Tuesday, August 9th, 2016

Britain has the Conservative and Labour parties. We have the GOP and Dems. France’s two main parties are the Socialist Party and Republican Party, while Germany’s are the Social Democratic and Christian Democratic parties. Western democracies tend to have two major parties, whether their system of government is parliamentary or like ours.  In parliamentary systems, more sharing of power is done, because a multitude of minor parties often guarantees that two or more parties have to join forces to govern—no party has a simple majority. In any case, these are all representative democracies.
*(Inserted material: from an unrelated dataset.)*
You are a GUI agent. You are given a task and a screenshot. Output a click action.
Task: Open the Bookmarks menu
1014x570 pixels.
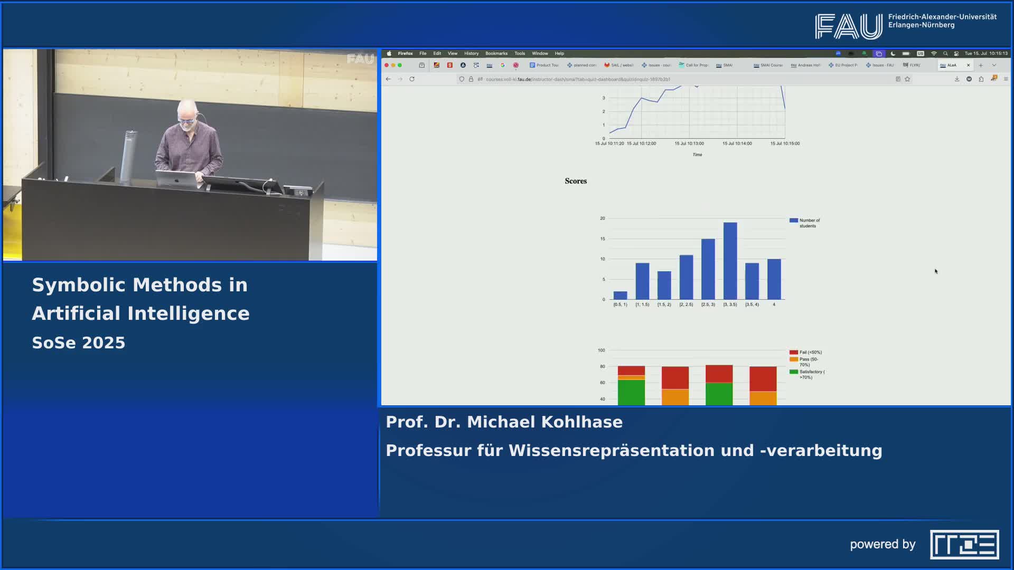[x=496, y=53]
Conservative voters should be happy, though. For the most part, representative democracy is more conservative than progressive, because majority opinion often puts brakes on any radical ideas. In this sense, conservative parties are superfluous. It often takes the domination of one party, often despotic, like in Venezuela, or in faux democracies (the German Democratic Republic AKA East Germany was a prime example), for the majority to wake upa an spur on radical, progressive change. For the most part, people just try to get on with their own lives and hope THEIR representatives don’t screw things up too much.

When I first arrived in Colombia, Conservatives and Liberals took turns. That was an agreement reached after toppling the dictator Rojas Pinilla, who had forcibly ended La Violencia, that terrible civil war between—you guessed it—Conservatives and Liberals. For years, government in Colombia was a shadow representative democracy, although elections for lower legislative positions were “representative.” Democracy is messy, so people often turn to strong men (or women) who will clean things up. There are still people in Spain who yearn for Franco, for example. “You could walk safely in the streets of Madrid late at night,” one guest at a dinner party there once told me. Fascism appeals to people who see chaos all around them.
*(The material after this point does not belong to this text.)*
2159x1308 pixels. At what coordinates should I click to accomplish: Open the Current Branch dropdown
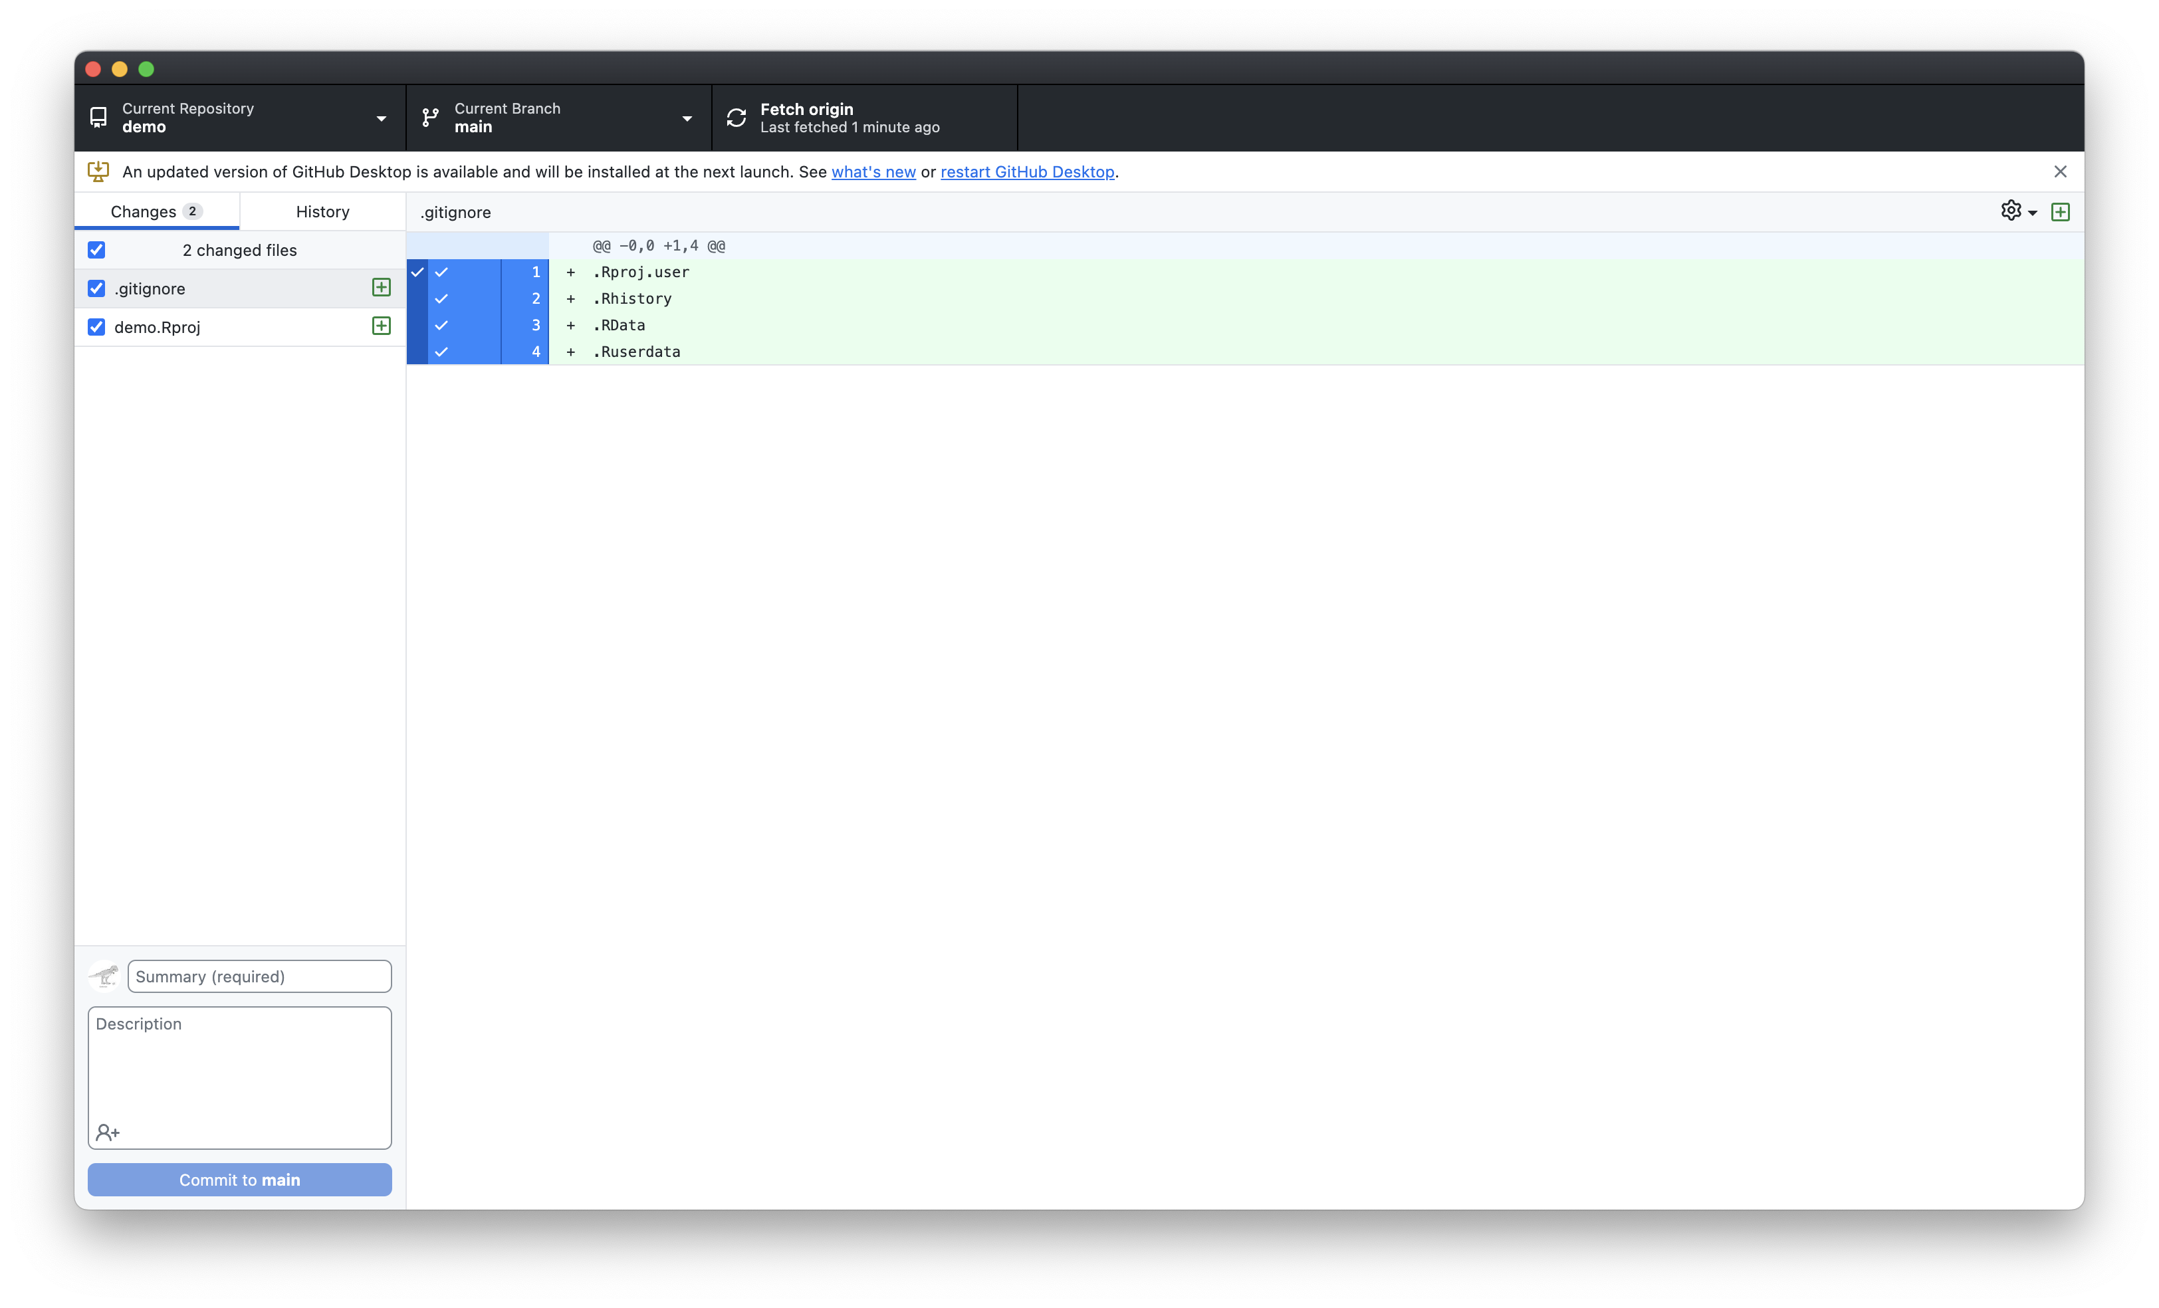[558, 117]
Franco’s appeal is Trump’s appeal in the U.S. now. People want to walk safely in the streets late at night. They don’t want to be terrorized by criminals of any stripe. They want to feel safe, have good jobs, educate their children, and forget about government. Now they feel that the old way of doing things isn’t working. Sanders’s appeal is often said to serve that same purpose. But it was the other pole of the magnet. Yes, people wanted change, but they didn’t want to turn to fascism either. Sanders’s revolution also was attractive to many not satisfied with the old way of doing things, but his supporters looked toward a brighter future, not a return to the dark past of Franco, Hitler, Mussolini, and the Japanese Empire, or the faux democracies Russia has often suffered from and promoted, or Donald Trump.